## [Quoted text]

How To Counter A False Statement About You
Demonstrate a counterpoint to change a false perception or recover gracefully from mistake. Here's how to escape the negative thinking spiral, move towards action, and come out stronger.
Client: I was in a group meeting with the VP of Sales this week about H2 goals. I made a comment that called out his team for not delivering on Q2 goals. I thought it was general knowledge and did not intend to criticize. Yet immediately, I felt the air get sucked out of the room. He got angry and defensive, and everyone stayed silent. I already have a reputation for being “too direct with critical feedback,” and I hear people get scared of being in a meeting with me. What should I do?
One of the critical skills of any leader is speaking up and having your voice heard. Whether it is aligning a group on a direction, holding someone accountable for a deliverable, or pitching a new idea, speaking up and out effectively in large groups is at the heart of leadership. For an aspiring executive, speaking up in a high-stakes setting can be daunting. To make matters worse, we are then often misheard. Verbal communication is highly prone to mistakes.
As a product leader whose job relies on speaking to many people in all types of combinations all the time, I learned quickly that no matter how much I prepare, I will make mistakes or be misheard. I will accidentally upset someone. Others will misunderstand my intentions. I will get criticism for my comments, no matter how carefully it is phrased. When it happens, it feels like taking a physical punch.

## [Requests]
1 > In the article on countering a false statement about you, what reputation does the client say they already have?
2 > Write a continuation of the article on countering a false statement about you, starting right after its last sentence.
The entries that follow come from a separate source and are unrelated to the article on countering a false statement.

## [Entries provided]
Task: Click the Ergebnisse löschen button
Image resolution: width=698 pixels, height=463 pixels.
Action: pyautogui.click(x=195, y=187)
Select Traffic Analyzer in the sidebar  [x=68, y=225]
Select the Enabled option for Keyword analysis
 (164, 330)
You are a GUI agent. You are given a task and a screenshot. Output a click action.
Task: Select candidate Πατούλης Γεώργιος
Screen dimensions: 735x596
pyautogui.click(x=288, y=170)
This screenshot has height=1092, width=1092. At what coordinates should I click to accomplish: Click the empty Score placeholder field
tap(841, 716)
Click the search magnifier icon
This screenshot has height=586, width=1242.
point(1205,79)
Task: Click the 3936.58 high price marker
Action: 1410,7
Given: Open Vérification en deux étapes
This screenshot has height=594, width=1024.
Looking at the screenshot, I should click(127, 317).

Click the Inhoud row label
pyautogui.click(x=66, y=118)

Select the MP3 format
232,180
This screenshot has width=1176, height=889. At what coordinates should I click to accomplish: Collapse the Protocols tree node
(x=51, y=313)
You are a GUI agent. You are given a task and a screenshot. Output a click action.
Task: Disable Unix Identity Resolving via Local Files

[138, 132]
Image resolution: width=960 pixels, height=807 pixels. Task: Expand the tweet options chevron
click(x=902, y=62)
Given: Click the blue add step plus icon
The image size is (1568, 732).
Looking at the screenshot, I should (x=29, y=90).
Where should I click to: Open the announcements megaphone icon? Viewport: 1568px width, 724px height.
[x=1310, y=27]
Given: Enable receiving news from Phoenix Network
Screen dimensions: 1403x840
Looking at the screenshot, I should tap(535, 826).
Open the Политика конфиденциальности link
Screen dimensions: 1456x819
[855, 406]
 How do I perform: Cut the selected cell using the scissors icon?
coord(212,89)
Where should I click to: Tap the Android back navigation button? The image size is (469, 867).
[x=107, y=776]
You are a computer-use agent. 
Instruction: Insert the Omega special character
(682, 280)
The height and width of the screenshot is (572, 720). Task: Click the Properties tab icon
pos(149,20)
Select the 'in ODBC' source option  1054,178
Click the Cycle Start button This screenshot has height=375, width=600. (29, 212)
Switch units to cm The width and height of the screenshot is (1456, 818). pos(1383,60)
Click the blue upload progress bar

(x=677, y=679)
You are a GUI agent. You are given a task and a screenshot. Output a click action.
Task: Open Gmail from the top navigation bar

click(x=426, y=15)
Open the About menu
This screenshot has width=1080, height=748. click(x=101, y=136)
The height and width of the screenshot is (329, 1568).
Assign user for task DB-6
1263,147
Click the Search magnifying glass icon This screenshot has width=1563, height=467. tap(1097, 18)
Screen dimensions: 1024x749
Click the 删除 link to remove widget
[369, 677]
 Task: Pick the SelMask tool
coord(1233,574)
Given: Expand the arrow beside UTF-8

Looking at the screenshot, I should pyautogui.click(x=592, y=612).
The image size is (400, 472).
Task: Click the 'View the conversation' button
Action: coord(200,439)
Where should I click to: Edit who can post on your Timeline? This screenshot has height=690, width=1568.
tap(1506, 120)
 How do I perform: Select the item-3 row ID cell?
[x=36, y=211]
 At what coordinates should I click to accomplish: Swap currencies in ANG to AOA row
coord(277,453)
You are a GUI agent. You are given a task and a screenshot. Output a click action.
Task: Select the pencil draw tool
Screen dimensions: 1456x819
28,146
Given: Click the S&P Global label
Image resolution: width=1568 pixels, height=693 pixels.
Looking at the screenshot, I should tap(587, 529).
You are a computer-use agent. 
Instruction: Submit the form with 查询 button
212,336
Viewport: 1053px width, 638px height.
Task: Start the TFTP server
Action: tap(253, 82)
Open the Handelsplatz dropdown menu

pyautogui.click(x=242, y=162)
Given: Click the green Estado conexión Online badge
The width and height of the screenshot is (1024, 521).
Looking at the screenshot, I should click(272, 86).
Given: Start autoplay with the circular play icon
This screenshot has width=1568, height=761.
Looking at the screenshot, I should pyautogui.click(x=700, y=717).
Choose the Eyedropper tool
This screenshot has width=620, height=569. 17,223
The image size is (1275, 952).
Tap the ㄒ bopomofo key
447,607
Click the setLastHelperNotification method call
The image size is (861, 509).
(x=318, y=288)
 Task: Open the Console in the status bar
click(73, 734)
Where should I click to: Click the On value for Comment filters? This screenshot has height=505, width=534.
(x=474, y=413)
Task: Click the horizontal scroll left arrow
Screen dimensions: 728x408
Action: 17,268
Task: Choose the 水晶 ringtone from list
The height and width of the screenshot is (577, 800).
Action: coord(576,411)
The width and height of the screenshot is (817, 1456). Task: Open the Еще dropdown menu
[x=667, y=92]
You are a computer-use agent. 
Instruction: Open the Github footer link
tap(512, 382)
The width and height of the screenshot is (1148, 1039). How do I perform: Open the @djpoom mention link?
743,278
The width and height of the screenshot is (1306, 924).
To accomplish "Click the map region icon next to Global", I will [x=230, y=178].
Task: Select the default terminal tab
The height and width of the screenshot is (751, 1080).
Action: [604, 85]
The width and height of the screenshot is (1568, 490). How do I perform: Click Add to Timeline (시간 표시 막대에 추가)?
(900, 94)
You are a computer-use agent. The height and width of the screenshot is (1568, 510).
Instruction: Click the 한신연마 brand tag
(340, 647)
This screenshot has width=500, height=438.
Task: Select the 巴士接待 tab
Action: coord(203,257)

## [Answers to the exercise]
1 > The client already has a reputation for being "too direct with critical feedback."

2 >
It turns out that how I recover from a misstep can be more important than trying to prevent it from happening. We will make mistakes. Learning how to recover from them with grace will enable us to step out stronger than before. How a leader handles and leads through failure can be more telling about their executive potential than how they lead through success.
Don’t Correct The Record
When we make a statement that gets interpreted in a negative or unintended way, our first instinct is the correct the other person.
“No, that’s not the right way to look at it. Let me explain.”
“That’s not what I meant! I was intending ...”
“That’s not who I am! I’m not a person that…”
We want to clear our name and set the record straight. However, when we try to correct others, we come off as defensive, controlling, and often not collaborative. This is because we are trying to correct something that cannot be wrong: the other person’s subjective interpretation of your statement and how it landed with them.
When you try to correct another person’s reaction, you are invalidating their subjective experience and feelings. Regardless of your original intentions, a set of very real emotions and opinions was triggered. It does not cast you in a positive light to continue to litigate what you truly intended or what the other person thinks you intended. This only brings more attention to the potential mistake or unintended consequence.
Identify What You Want to Correct
When someone reacts negatively to something we’ve said or done, it triggers a series of inner dialogue driven by fear and anxiety.
“Now everyone thinks I’m someone who is culturally insensitive.”
“I will not get the green light for the project.”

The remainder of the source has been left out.